So the team called on Jerome Kiesewetter and Jordan Morris, ending their nights off.

Kiesewetter sparked the offense with a goal and an assist in the second half, and the United States beat Panama 4-0 in CONCACAF Olympic qualifying on a rainy Tuesday.

Already through to the semifinal round, the Americans didn’t have much to play for and rested several of their starters. Scoreless at halftime, coach Andi Herzog turned to his bench for a lift, sending in Kiesewetter and Morris.

The U.S. caught a break early in the second half when Panama defender Fidel Escobar knocked in a crossing shot. Kiesewetter then scored about three minutes later and Morris right after that.

Luis Gil wrapped up the scoring by converting a penalty kick, helping the Americans advance out of Group A with a 3-0 record. Canada finished second.

“Overall, in the first half, Panama was not the better team, but created two or three chances,” Herzog said. “After halftime with three goals in 10 minutes, we showed them we’re the better team.”

Next up for the U.S. is an important game Saturday in Sandy, Utah, where the semifinal winners automatically qualify for the Olympics in Rio de Janeiro next summer. The U.S., which failed to qualify for the 2012 London Olympics, will play Mexico or Honduras, which face each other Wednesday night with the winner taking over the top spot in Group B.

U.S. goalkeeper Ethan Horvath had a rather quiet game as a steady rain fell most of the evening. He probably needed it as well, since he’s just arriving from his club team in Norway. Herzog had to all but beg Horvath’s club to allow him to travel to the U.S. for qualifying.

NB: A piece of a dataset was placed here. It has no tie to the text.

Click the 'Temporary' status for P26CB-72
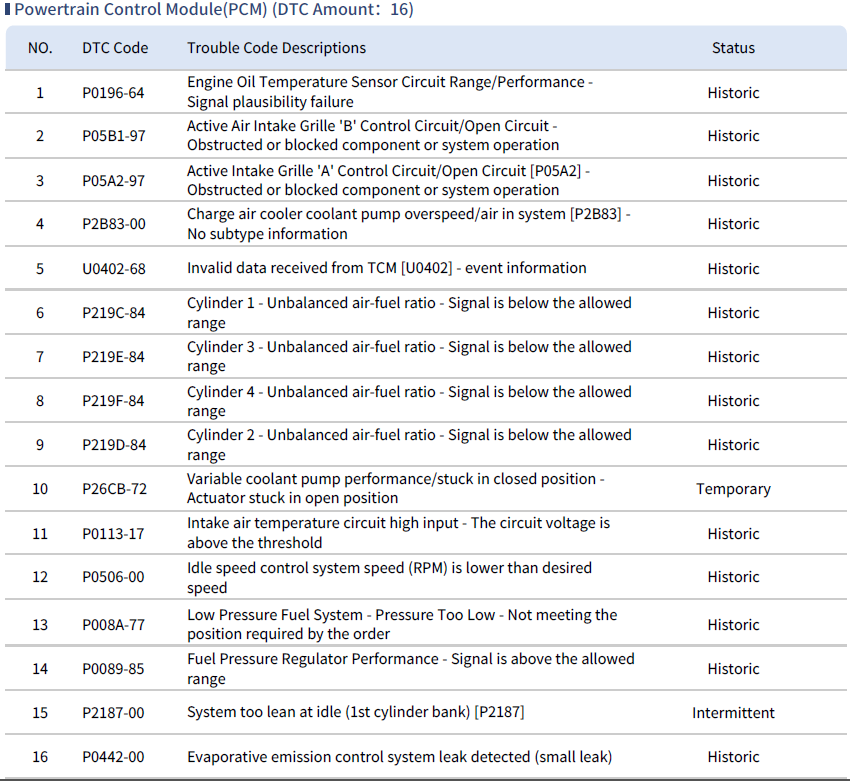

It just so happens that Horvath is from nearby Highlands Ranch, Colorado.

“At the end, I can’t make a decision if a player (will play) whether he’s born here or not,” Herzog said. “For me, it was clear that when Ethan was coming and felt fine, I wanted to start him right away.”

Goalkeeper Elieser Powell kept Panama close in the first half with one splendid save after another, including one where he tipped a ball over the crossbar.

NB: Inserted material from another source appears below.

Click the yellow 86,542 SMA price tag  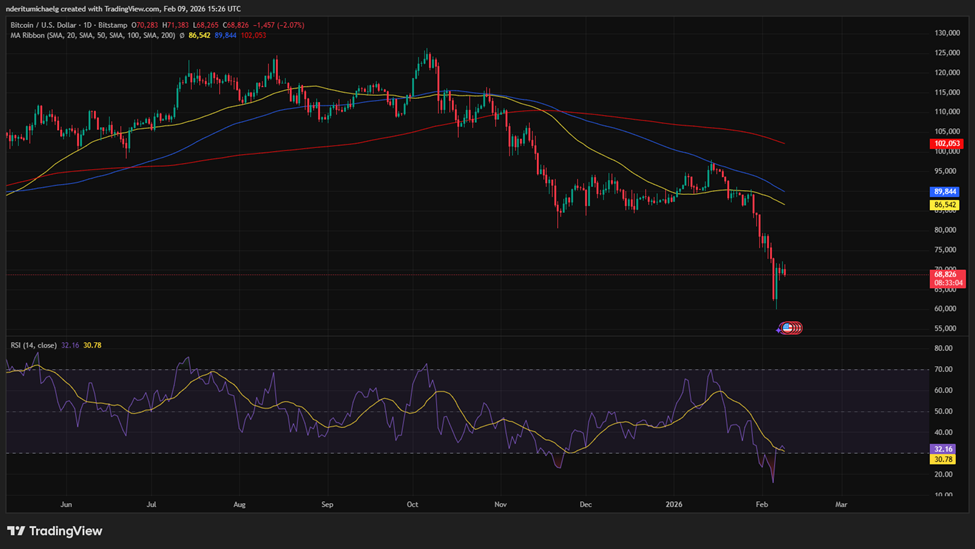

Still, the disparity in talent was evident.

“These players have a better future than they have a present,” Panama coach Leonardo Pipino said through an interpreter. “We have to work hard, the federation has to work hard, to have something for them to do, a place for them to go.

“If you look at the U.S. and Mexico start lists, you’ll see players who play in the MLS, who play in Europe. … The federation has to work internally to find a place for them to go so they can continue to progress.”

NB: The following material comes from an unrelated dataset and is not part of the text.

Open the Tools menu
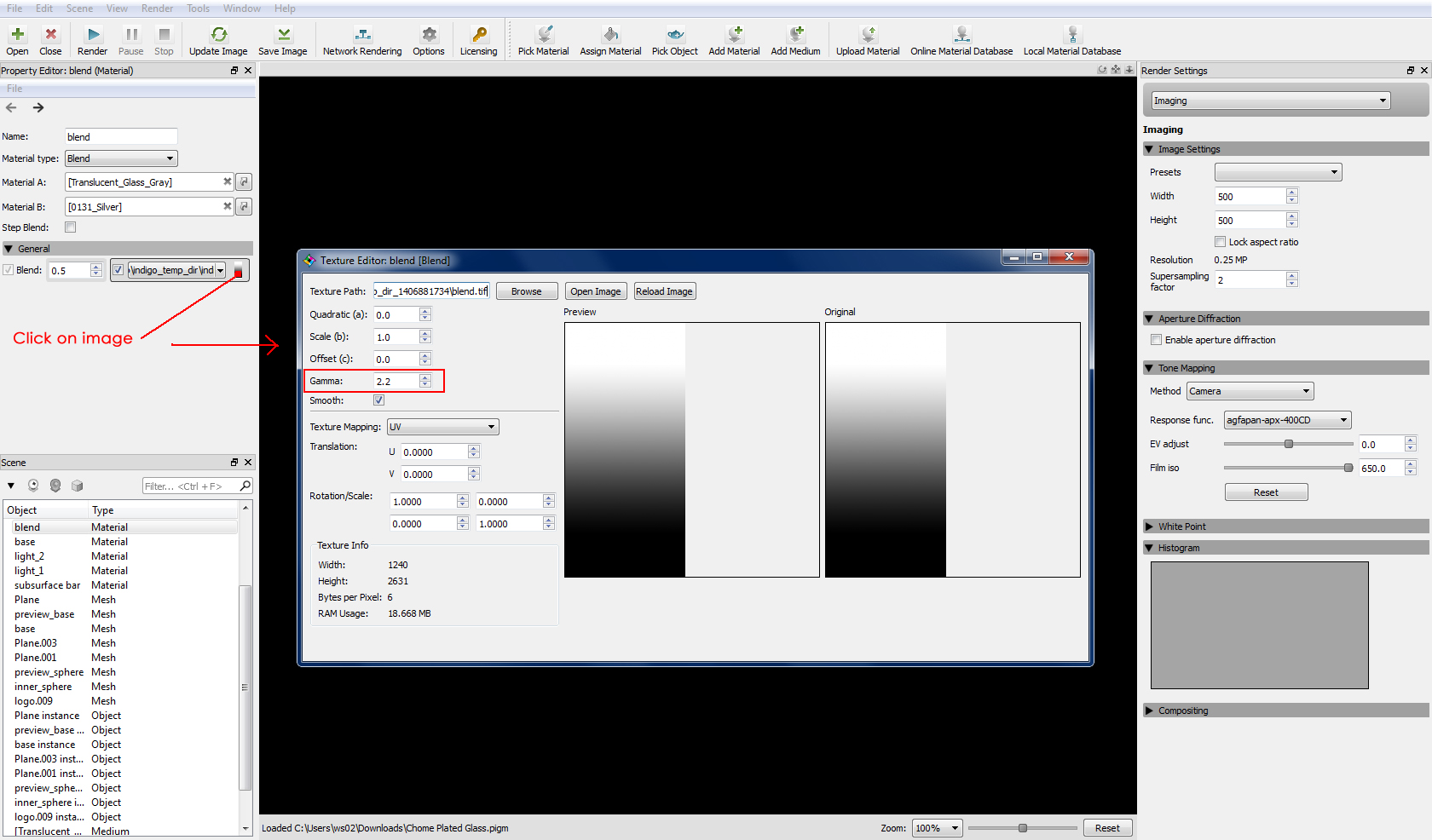[198, 9]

There was a scary moment for the Americans near the end of the first half, when midfielder Maki Tall was tackled hard from behind and had to be carried off the field on a stretcher. He returned a few minutes later, but didn’t play in the second half.

Gboly Ariyibi sent the pass into the middle that hit off Escobar’s leg and went into the goal to start the scoring spree.

With nothing really on the line in this contest, the U.S. gave goalkeeper Zack Steffen and defender Matt Miazga the night off. Midfielder Marc Pelosi didn’t play after needing stitches in his shin following a hard tackle in the Cuba match last Saturday in Kansas City, Kansas.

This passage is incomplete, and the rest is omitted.